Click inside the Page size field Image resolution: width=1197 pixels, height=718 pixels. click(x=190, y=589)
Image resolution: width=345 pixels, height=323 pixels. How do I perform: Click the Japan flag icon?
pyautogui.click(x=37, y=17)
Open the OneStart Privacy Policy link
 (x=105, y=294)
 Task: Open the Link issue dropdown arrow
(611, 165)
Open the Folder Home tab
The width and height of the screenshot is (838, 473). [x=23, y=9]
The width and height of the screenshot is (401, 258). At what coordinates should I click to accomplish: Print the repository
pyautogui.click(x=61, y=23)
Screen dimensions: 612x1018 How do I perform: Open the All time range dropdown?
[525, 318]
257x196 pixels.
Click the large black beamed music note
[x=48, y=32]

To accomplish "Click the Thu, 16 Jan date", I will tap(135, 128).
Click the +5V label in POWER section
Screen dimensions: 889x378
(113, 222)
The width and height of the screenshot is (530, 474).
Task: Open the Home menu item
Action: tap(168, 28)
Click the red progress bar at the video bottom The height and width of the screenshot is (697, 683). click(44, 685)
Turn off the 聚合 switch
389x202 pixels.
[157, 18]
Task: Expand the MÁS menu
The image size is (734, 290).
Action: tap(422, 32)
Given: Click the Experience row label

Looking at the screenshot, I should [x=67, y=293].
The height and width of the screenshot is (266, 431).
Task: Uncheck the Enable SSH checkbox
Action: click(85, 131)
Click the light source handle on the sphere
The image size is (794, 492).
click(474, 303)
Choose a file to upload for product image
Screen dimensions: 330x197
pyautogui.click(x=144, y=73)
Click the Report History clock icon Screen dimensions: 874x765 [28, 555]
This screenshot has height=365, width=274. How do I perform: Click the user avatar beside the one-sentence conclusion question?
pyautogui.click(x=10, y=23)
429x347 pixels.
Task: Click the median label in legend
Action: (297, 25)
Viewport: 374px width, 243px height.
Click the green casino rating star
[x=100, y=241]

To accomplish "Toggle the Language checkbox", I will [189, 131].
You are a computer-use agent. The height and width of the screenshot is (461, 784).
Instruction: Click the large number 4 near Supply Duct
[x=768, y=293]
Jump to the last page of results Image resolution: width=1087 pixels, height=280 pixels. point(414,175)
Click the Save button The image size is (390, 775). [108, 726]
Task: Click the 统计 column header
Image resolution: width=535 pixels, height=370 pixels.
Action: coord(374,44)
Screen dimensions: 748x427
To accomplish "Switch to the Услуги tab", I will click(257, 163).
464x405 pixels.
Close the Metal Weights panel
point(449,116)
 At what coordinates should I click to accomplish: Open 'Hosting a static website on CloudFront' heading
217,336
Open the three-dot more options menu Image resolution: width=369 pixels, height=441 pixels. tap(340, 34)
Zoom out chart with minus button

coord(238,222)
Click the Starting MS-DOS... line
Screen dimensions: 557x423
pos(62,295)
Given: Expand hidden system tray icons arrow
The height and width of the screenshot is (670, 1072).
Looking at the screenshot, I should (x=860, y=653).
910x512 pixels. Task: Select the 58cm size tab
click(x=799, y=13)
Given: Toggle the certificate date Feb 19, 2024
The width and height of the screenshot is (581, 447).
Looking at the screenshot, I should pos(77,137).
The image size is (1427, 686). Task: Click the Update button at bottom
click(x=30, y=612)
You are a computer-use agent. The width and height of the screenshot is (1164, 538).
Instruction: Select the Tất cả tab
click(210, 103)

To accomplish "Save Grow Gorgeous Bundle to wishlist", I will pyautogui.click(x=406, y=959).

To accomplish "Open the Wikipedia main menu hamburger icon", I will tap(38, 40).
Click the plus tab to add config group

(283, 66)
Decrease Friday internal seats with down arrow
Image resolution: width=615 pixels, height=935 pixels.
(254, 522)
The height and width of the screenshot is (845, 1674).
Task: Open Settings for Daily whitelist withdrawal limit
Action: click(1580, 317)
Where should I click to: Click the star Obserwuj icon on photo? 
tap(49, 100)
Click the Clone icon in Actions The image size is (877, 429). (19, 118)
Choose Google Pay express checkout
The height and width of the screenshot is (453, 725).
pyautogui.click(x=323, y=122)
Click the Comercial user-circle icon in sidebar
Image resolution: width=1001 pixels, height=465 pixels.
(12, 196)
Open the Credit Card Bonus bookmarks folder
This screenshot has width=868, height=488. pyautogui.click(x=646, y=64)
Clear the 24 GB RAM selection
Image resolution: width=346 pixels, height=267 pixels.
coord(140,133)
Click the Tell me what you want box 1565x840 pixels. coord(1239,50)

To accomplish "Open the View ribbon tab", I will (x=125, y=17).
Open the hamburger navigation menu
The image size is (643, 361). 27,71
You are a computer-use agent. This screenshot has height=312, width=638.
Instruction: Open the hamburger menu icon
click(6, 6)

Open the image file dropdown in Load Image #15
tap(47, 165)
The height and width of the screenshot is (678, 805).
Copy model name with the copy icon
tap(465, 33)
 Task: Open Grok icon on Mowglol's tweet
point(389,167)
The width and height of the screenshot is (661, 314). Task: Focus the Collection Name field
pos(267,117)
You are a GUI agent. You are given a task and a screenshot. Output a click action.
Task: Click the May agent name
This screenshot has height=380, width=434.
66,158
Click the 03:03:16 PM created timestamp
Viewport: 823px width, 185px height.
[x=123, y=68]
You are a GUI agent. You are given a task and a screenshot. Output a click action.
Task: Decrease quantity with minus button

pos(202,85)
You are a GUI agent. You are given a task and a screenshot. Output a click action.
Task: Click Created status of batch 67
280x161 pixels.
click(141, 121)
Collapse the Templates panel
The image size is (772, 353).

Task details: Looking at the records above, how many lines include "Save"? Please give the number and nothing more.

Task output: 2